James L. Gooding

Curator's Comments

Jim Gooding
NASA/JSC

Moon Rocks, Mars Rocks, and the Court of Public Opinion

I recently enjoyed refreshing my awareness of what planetary rocks mean to the lay public using a substantial sample of Houston, Texas, as my teachers. My opportunity came when I served as a NASA exhibitor for the Education and Career Day, on February 15, 1997, sponsored by the Houston Hispanic Forum, at the George R. Brown Convention Center. In that role, I talked all day with some of the 13,000 intermediate and high school students, along with their families and mentors, using as conversation pieces an Apollo 15 regolith breccia, and a chunk of Martian meteorite EETA79001 - each separately protected in a standard display container. The teenage students were too young to know about Project Apollo, except from history lessons, although many of them remembered recent publicity about the life-on-Mars debate involving Martian meteorites. I can summarize my experiences (and thoughts) from that day as follows:

Just as many people were interested in the Moon rock as the Mars rock. (I perceived a general fascination that fellow human beings collected the Moon rock at substantial risk whereas the Mars rock fell to Earth for free. The risks taken by the Antarctic meteorite search teams seemed not to register at the same scale as those of the Apollo astronauts.)

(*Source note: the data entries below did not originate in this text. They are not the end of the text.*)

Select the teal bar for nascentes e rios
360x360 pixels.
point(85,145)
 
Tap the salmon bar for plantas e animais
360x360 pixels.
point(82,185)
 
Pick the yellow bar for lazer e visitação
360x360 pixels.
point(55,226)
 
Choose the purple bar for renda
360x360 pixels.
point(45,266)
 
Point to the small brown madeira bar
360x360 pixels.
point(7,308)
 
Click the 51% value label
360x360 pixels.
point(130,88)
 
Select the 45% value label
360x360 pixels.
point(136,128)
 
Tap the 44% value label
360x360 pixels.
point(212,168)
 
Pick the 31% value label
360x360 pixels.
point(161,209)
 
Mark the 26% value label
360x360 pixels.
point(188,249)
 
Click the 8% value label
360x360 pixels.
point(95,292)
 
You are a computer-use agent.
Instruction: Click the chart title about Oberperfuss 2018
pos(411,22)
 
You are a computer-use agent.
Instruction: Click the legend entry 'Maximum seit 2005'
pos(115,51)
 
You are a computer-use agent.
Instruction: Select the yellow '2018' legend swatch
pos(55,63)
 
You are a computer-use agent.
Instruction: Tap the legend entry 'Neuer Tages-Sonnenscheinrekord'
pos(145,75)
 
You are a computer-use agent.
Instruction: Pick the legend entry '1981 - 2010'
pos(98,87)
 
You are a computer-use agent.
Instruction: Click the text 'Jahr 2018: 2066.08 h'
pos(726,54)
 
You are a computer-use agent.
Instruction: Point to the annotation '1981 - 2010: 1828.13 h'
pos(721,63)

Everyone who bothered to talk about rocks wanted to know exactly why we believed the Mars meteorite was from Mars. (These very intelligent people were not prepared to simply "take our word for it" because we think we are big-time scientists. They wanted to know why we thought we knew what we claim to know. And some of the probing questions were as sharp as I have encountered anywhere.)

Some people believed incorrectly that we already had been to Mars to collect samples. (Apparently, some of our computer-generated art work of imaginary future missions is difficult to tell from photographs of reality. We must be smarter in using our tools if we want to successfully communicate with the public.)

No one expressed any fear about the presence of Martian rocks on Earth. (I was pleasantly surprised to find that nearly everyone immediately recognized that our display cases were meant to protect the rocks - not the people. This is in contrast to the "Andromeda Strain" mentality that some of us tend to assume with regard to public reaction about Mars sample-return missions.)

Many people wanted to know when we would return to the Moon and when we would send people to Mars. (No one expressed the opinion that space exploration was a waste of money or time. Maybe I got a little lucky on this point; certainly, I have encountered our critics elsewhere.)

My experience was a valuable one that I would like to renew more often. And I encourage every Principal Investigator or sample researcher to do likewise. Only by finding out what our public customers really think about our work will we have a better appreciation of what our work is truly worth.